HER.

We live in a culture that glorifies youth. We're taught to chase it, fear aging, and overlook our elders (esp. women) who have lived. Really lived.

I'm guilty of it. You probably are too.

But today, I want to talk about my grandma, Nancy (though, we all called her G). She passed last weekend, just over a week before her 94th birthday. I’m still in the thick of it—processing, remembering, and realizing just how much of me exists because of her.

G was raised in the tiny town of Pennington Gap, Virginia. Her southern charm came with one-liners😉—like “move or build a fence around it!” or “slicker than snot on a doorknob.” When we’d leave her house, she’d wave and say, “don’t hit any chickens!”

When she was in her 20s, she met my grandfather, Amado, an immigrant from the Philippines. She said she saw him once and knew she had to have him. When they got together, her family disowned her—because he was a man of color. God forbid…

It didn't take long for them to start their family. They had five (!!!) children together. 

3 months before their first family trip to the Philippines, Amado died suddenly of a heart attack. Both Amado and G were in their mid-30s. A 36-year-old, single mother of five. 

She never remarried. Nor ever really dated. “Why would I settle for cheap beer,” she’d say, “when I had champagne?”

In the small, mostly white town of Rising Sun, Indiana, G’s house was the spot. It was a place where everyone felt welcome, especially the Black friends of her kids who didn’t always feel seen or accepted elsewhere. She had this way of making people feel like they belonged, no matter who they were or where they came from. Her door was always open, and her love was loud and unconditional.

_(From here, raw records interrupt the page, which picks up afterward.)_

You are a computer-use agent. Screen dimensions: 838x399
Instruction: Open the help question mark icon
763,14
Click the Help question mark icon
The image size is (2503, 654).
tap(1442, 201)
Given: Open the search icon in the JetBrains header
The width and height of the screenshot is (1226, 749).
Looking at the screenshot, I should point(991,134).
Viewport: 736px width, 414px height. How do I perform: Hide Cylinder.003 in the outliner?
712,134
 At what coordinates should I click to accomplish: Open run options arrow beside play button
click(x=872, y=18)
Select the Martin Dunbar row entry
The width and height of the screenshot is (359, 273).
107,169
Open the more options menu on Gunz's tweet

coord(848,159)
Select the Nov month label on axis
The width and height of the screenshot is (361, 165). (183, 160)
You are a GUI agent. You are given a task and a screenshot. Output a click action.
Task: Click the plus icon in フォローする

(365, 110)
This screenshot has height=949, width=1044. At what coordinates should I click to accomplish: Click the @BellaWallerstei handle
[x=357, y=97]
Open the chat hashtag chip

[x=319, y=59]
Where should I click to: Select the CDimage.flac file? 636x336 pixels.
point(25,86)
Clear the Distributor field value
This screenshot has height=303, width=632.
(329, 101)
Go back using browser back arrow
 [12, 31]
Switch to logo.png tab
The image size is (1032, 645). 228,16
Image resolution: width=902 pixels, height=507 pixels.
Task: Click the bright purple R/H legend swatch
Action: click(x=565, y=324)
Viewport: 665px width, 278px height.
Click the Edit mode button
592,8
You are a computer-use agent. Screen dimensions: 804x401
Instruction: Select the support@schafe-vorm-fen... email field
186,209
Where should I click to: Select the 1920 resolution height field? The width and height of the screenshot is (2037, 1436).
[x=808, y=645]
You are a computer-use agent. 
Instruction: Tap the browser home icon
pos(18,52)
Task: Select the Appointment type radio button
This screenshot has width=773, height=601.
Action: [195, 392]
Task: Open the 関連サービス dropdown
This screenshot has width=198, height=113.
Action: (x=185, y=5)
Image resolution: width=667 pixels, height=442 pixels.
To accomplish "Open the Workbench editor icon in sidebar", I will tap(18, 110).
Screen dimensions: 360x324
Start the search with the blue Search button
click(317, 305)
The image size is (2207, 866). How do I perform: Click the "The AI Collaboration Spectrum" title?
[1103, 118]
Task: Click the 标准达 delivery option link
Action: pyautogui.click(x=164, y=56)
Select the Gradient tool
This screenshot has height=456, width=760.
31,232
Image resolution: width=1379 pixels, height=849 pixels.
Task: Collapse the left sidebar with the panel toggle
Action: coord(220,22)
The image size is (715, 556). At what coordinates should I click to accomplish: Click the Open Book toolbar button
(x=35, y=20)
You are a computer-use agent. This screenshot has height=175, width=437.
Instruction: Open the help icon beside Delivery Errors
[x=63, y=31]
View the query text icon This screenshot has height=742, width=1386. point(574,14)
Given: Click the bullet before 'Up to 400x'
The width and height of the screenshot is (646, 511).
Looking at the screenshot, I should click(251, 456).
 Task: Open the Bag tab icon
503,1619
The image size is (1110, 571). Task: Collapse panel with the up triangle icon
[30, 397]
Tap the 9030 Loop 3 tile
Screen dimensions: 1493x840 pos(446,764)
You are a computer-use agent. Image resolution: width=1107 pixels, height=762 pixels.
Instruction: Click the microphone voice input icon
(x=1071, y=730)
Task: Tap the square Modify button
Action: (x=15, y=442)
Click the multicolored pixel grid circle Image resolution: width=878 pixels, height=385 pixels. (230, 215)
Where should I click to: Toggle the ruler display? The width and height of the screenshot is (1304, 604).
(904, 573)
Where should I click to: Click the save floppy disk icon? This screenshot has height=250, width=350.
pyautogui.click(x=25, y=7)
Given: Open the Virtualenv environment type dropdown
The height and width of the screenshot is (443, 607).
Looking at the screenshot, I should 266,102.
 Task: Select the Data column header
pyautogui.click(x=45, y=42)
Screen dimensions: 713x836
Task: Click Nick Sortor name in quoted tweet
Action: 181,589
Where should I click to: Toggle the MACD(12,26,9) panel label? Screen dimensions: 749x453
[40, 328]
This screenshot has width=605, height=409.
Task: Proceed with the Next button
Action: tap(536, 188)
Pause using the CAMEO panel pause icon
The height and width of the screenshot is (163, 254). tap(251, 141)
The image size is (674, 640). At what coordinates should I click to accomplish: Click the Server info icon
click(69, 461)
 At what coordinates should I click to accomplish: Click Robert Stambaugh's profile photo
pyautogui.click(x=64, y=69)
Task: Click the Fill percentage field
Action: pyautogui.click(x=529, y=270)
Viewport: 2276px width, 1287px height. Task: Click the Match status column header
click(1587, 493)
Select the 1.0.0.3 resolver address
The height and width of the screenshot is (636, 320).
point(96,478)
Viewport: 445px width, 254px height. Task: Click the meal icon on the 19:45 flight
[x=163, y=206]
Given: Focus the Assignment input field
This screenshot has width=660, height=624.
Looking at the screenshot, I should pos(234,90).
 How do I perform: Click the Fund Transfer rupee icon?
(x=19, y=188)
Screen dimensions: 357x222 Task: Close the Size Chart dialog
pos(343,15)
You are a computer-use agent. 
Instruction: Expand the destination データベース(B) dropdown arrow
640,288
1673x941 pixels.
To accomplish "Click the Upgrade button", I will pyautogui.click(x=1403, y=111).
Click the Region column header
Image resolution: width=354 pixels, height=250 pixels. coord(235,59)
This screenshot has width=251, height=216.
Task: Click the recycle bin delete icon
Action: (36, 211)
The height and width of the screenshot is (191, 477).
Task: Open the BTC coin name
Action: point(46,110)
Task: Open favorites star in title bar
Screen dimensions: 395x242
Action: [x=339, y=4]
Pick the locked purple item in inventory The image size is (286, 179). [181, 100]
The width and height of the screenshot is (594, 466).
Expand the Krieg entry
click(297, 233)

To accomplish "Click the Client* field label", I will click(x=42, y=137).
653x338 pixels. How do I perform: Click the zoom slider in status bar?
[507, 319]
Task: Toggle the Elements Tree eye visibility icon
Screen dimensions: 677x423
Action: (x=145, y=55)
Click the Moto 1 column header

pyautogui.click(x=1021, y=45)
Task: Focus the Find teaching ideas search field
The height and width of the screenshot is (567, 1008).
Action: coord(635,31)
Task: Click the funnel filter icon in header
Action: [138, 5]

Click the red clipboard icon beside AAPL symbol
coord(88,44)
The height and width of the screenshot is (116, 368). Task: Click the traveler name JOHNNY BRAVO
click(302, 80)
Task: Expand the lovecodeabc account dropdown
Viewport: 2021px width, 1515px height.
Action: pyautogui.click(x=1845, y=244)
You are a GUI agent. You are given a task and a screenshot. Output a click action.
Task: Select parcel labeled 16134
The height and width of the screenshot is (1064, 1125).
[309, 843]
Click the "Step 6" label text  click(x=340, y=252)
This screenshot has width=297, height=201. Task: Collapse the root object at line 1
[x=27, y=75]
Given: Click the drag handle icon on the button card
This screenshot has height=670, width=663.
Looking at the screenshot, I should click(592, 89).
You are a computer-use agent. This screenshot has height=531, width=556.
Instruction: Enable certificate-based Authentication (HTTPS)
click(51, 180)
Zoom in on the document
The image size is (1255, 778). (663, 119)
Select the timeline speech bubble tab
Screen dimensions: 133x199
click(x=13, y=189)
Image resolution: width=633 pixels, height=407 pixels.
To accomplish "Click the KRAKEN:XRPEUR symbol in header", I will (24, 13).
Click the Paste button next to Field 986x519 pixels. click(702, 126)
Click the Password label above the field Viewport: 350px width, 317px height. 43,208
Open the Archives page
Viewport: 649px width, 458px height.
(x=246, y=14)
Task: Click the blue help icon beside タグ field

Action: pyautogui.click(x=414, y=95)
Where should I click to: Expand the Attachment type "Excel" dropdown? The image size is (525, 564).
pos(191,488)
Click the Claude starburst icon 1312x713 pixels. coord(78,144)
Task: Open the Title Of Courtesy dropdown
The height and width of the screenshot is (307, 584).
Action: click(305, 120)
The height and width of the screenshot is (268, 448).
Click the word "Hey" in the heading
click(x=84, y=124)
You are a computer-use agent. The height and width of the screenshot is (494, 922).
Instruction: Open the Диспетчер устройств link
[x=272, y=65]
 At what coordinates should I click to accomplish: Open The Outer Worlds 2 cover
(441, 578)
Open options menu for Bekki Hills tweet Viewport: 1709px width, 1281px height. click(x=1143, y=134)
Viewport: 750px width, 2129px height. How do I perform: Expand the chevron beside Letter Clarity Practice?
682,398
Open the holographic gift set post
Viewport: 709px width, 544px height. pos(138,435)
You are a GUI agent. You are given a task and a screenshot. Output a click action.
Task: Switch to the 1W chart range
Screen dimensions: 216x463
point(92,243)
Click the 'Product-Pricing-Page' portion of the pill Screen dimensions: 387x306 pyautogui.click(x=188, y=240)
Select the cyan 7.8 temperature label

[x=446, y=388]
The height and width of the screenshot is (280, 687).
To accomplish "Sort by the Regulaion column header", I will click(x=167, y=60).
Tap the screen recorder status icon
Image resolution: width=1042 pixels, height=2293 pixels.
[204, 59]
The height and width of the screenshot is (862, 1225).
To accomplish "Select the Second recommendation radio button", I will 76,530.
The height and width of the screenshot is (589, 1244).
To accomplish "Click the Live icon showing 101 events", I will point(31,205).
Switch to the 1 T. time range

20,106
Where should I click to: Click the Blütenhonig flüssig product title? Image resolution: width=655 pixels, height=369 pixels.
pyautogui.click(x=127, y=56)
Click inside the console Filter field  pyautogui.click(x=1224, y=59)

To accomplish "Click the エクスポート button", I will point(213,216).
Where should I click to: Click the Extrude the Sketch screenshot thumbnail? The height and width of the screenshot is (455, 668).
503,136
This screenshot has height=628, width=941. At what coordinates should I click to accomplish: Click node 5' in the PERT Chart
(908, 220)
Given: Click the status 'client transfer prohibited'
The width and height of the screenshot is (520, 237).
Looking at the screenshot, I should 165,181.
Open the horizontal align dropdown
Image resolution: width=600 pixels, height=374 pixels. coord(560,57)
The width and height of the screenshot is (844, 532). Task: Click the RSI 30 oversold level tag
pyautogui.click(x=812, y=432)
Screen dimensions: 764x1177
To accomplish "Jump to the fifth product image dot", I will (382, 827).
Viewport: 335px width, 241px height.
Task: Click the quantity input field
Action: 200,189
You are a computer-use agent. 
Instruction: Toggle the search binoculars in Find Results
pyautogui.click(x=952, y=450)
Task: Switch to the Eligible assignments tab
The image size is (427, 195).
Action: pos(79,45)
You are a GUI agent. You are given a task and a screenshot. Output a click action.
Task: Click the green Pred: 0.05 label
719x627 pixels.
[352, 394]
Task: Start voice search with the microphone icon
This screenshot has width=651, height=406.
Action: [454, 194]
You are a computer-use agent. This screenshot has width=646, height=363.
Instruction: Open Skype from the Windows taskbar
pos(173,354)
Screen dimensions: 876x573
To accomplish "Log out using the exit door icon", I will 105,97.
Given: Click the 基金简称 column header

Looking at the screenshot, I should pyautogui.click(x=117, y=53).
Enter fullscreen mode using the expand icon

G was our matriarch. The no-nonsense, incredibly sassy, fiercely protective matriarch. Now she’s my queen guardian angel.

So today, let this be a love letter to the women of age. The ones who’ve lived hard and full and honest lives. The ones whose stories made us possible.

May we stop erasing them in our quest for youth. May we honor them while they’re here. And may we carry their magic with us long after they’re gone.